Handball:Forelle am Haken

29 11 2018 Handball 1 Bundesliga DKB HBL Saison 2018 2019 15 Spieltag HC Erlangen Metrop

Kleine Jubelrunde beim 24:23 gegen Leipzig: Erlangens Johannes Sellin.

(Foto: Zink/imago)

Dem HC Erlangen gelingt die Wende in der Handball-Bundesliga - weil Leipzigs Trainer sein Team auf bizarre Art um ein Remis bringt.

Von Sebastian Leisgang

Da stand Adalsteinn Eyjolfsson also vor der Ersatzbank, beinahe eine halbe Stunde noch auf der Uhr. Wobei: Eigentlich stand er nicht bloß da - er trat Löcher in die Luft, erst mit dem rechten Fuß, dann mit dem linken, dann noch mal mit dem rechten. Fast so, als führe er einen sonderbaren Volkstanz auf. Dann warf Eyjolfsson beide Arme über den Kopf und fuchtelte wild herum. Kurzum: Er zappelte, einer Forelle gleich, die am Angelhaken nur zu gut weiß, was ihr blüht, aber noch einen erbitterten Kampf führt, der schon bald ihr letzter gewesen sein wird.

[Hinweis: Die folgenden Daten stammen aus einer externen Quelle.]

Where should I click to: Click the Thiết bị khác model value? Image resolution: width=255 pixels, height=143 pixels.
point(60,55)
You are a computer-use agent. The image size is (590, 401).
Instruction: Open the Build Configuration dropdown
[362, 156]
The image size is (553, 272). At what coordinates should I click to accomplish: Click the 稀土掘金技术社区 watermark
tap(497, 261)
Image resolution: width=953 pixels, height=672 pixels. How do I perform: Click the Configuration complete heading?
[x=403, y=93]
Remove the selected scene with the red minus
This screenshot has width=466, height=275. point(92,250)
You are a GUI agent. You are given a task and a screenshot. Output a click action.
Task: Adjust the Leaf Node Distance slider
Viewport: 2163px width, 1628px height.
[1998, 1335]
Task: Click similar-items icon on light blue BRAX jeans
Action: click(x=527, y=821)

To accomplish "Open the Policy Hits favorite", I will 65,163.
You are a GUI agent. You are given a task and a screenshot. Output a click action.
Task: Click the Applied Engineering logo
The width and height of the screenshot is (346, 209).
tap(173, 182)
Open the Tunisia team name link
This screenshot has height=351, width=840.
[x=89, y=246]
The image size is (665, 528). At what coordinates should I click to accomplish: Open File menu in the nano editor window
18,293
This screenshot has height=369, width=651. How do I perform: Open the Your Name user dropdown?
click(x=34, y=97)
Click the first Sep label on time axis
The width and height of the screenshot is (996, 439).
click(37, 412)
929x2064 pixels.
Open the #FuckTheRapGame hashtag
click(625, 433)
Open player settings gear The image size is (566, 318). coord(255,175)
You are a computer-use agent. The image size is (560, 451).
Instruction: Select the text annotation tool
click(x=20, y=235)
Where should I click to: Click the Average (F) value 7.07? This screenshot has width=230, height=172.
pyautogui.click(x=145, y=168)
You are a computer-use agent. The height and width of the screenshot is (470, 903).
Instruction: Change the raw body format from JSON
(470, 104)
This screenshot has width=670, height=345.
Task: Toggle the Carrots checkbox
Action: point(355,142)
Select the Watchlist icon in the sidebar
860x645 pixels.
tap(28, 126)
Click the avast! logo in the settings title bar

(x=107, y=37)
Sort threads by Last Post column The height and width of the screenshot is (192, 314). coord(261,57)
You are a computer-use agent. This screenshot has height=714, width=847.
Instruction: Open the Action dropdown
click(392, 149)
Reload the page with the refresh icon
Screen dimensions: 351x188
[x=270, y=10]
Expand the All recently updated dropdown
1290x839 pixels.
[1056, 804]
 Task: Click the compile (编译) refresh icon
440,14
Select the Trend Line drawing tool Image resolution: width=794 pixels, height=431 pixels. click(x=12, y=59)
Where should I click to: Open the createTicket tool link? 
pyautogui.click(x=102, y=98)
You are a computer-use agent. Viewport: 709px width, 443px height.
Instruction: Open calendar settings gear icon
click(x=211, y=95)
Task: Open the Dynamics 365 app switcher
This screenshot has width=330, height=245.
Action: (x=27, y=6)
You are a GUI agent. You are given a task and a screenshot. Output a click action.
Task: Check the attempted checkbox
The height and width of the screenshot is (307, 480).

Rund eine Stunde später war Eyjolfsson wieder Eyjolfsson. Ein besonnener und reflektierter Mann. Eyjolfsson hatte diesen erbitterten Kampf, der nicht sein letzter war, gerade so gewonnen, jetzt saß der Trainer des HC Erlangen vor den Journalisten und referierte über das erlebte 24:23 (15:13) gegen Leipzig. Seine Mannschaft habe 60 Minuten lang in der Deckung sehr gut gespielt, sagte er. Im Angriff habe sie aber ihre Durchschlagskraft in der zweiten Hälfte eingebüßt. Es ging jetzt wieder um Handball, um Tempogegenstöße, um Würfe aus dem Rückraum und um Positionsangriffe - dabei ging es an diesem Donnerstagabend doch eigentlich um so viel mehr als um Handball.

Nach 13 Saisonspielen stand Erlangen mit gerade einmal 6:20 Punkten da, denkbar knapp oberhalb der beiden Abstiegsplätze. In den vergangenen Wochen hatte Eyjolfssons Team ein ums andere Mal gut gespielt, sich allerdings nicht belohnt, wie das auch im Handballdeutsch heißt. Am Donnerstagabend ging es also nicht nur darum, mit einem Sieg gegen Leipzig die prekäre sportliche Lage zumindest ein wenig zu entschärfen, sondern eben auch darum, einen Beweis anzutreten. Einen Beweis, dass die ausbleibenden Resultate über die Fortschritte der Mannschaft hinwegtäuschen. Und dass Zweifel an Trainer Eyjolfsson nicht angebracht sind.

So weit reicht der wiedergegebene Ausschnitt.